Kur’ân’da yasaklanan faizin gerek para borçlarında gerekse para olmayan borçlarda aynı cinsten ek olarak alınan fazlalık olduğu anlaşılmaktadır. Buradan para borçlarında kararlaştırılan cezai şart faiz olmakla birlikte konusu para olmayan borçlarda gerek ceza gerekse tazminat niteliğinde borçludan alınması kararlaştırılan fazlalığın faiz olmadığı sonucu ortaya çıkmaktadır. Çünkü borç mal cinsinden cezai şart olarak kararlaştırılan miktar ise para cinsindendir. Bu durumu sözleşmelerde borcun para ve mal olması bakımından somut bir şekilde görebiliriz. Örneğin istisna akdinde siparişi zamanında teslim etmeyen üretici aleyhine cezai şart koşulabilir. Ancak malın ücretini zamanında ödemeyen müşterinin geciken her gün için önceden belli bir miktar parayı ödemesi cezai şart olarak kararlaştırılamaz. Aynı şekilde iş sözleşmelerinde işi zamanında teslim etmeyen müteahhidin mal sahibine belli bir miktar cezai şart ödemesi kararlaştırılabilir. Ancak iş mücbir sebep, alacaklının kusuru ve üçüncü şahsın kusuru gibi illiyet bağını kesen sebeplerle zamanında teslim edilememiş olmamalıdır. Başka bir ifadeyle illiyet bağını kesen sebepler cezai şartın hak edilmesine manidir.

İslâm hukukuna göre sözleşmeye taraf olanların haricindeki sebeplerle sözleşmenin ifası imkansız hale gelirse veya anlaşıldığı gibi sözleşmeye devam edilmesi zorlaşırsa akid ya fesh edilmeli ya da yeniden adaletli şekilde düzenlenmelidir. Örneğin yer sahibi ile bir inşaat şirketi daha önceden tespit edilen sürede bitirmek üzere bina yapma konusunda gecikilen her ay için sözleşme değerinin yüzde biri oranında cezai şartla anlaştıklarını düşünelim. İnşaat devam ederken savaş gibi müteahhitten kaynaklanmayan bazı harici sebeplerle ham madde fiyatları çok yükseldiğinde mevcut şartlarda anlaşmayı devam ettirmek zor veya imkansız hale gelmişse, hatta yüklenici firmanın zarar etmesi söz konusuysa sözleşme yeniden düzenlenir veya fesh edilir. Çünkü ‘Allah kimseye gücünün üstünde bir şey teklif etmez’, ‘ Allah sizin için kolaylık ister, güçlük istemez.’, ‘ Allah size dinde bir güçlük yüklemedi.’ ayetleri insanların yapamayacakları şeylerle sorumlu tutulamayacağına işaret etmektedir.

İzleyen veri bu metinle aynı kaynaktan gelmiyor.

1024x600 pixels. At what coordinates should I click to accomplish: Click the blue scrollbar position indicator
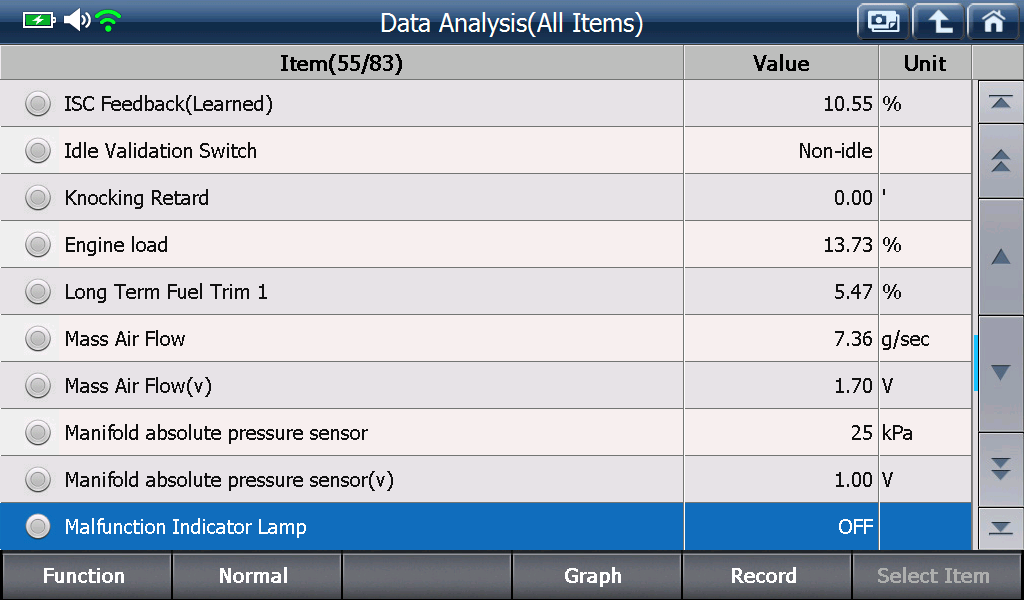(976, 363)
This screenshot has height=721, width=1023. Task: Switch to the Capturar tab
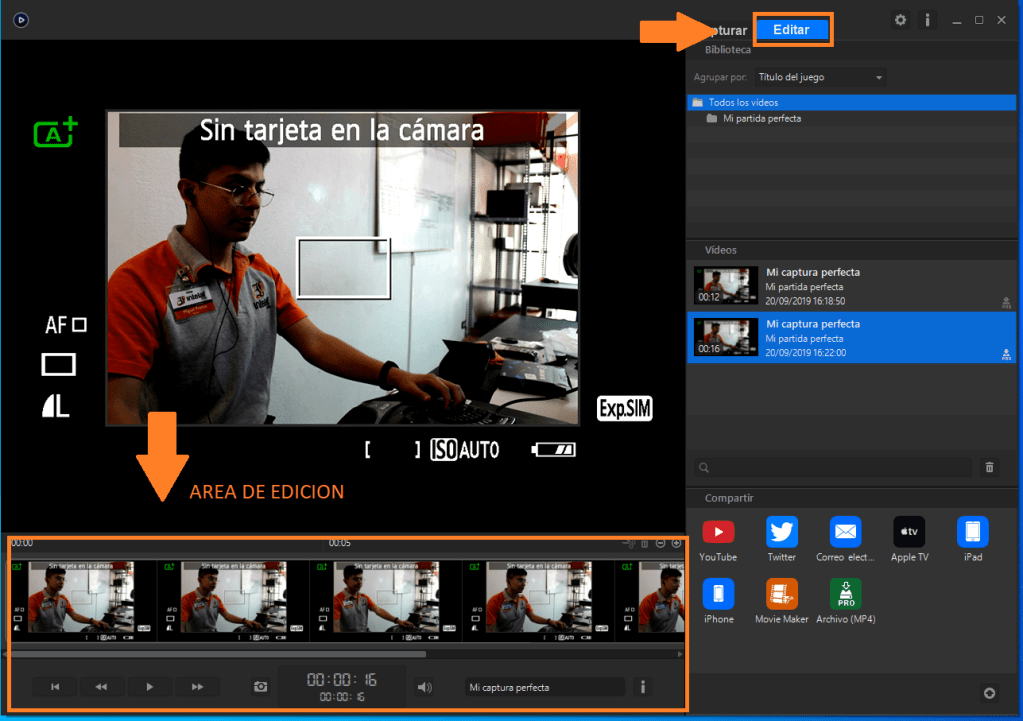(727, 31)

Nitekim İslâm fıkıh Akademisi farklı dönemlerdeki toplantılarında insan iradesi dışındaki sebeplerle akdin ifa edilememesi durumuyla ilgili bazı kararlar almıştır. Örneğin beşinci dönem toplantısında şöyle bir karar alınmıştır: ‘İnşaat, hizmet ve ithalat gibi süreli sözleşmelerde fiyatların aşırı yükselmesi, bedensel zararların ortaya çıkması gibi akdin kuruluşu esnasında olmayan veya gelecekte de beklenmeyen, tarafların kusuru veya ihmalinin olmadığı genel sebeplerle akdi sorumluluklar ifa edilemiyorsa ve bu durum taraflar arasında nizaya sebep olmuşsa hakim zararı sözleşmeyi yapanlar arasında paylaştırarak sözleşmeyi yeniden düzenleyebilir veya daha adaletli olarak değerlendirirse sözleşmeyi feshedebilir. Ayrıca işverenin akdin feshinden kaynaklanan zararının tazmin edilmesine karar verir. Ancak borcunu ifa edemeyen yükleniciye de zulmetmez. Böylece taraflar arasında adaleti sağlar. Hakim bu kararları güvenilir bilir kişilerin görüşlerini gözeterek alır. Dönem toplantısında ise insan iradesi dışındaki bir sebeple akdin ihlal edildiği ispatlanırsa cezâî şartın uygulanamayacağı kararlaştırılmıştır.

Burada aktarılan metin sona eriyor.